Now maybe I have a bad camera (actually two: my old one that got bad at
some point, and a new one that is bad out of the box), but I am assuming
for now that this is the nature of MiniDV. On the new recordings, I
never *noticed* any dropouts at all, but the bit comparrison showed a
few mismatches here and there. Most of the tape was probably copied
bit-perfectly, but obviously not all of it. In fact, there were enough
differences to make me call this "generational loss". It might go many
generations before the loss becomes obvious, but it's still there.

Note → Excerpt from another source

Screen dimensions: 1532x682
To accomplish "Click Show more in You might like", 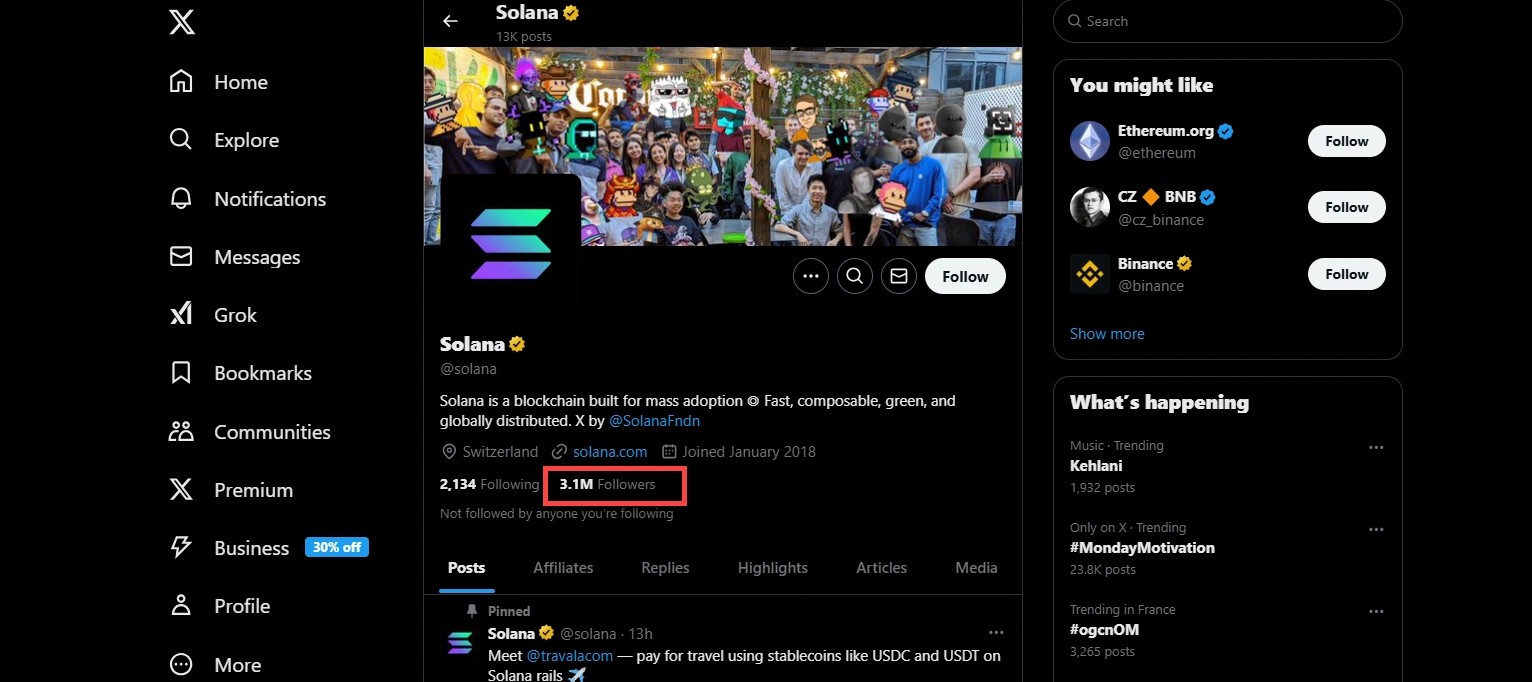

If anyone wants to look at the images I saved, let me know, and I could
put them up on a site.
-Giraud
Binba wrote:
> Thanks for all the responses... apparently this did stir a heated
> debate :-)
>
> I think there's truth in what everyone says: what can cause "generation
> loss" in a firewire dub will be accumulative tape errors and cable
> errors. The result won't be a general degredation of the picture,
> rather more dropouts.
> It will be actually interesting to do a binary comparison of the tape
> data after 1,5,10 etc. copies. I'm sure someone has done it...
>
> PTravel, I have to disagree with you though. At least in the earlier
> days (circa 1998), we were working with the VX-1000, and I saw a LOT of
> dropouts. It's the same reason that made me write this post: I'm now
> cutting a short film shot with the XL-1, and 2 out of the 5 DV original
> tapes are in bad condition - they play with dropouts throughout on any
> deck which isn't in mint condition.
> There's a reason why when it comes to masters people are strict about
> stock choice, not recycling tapes, DVCAM instead of DV etc.
>
> I moved the first question into a new post.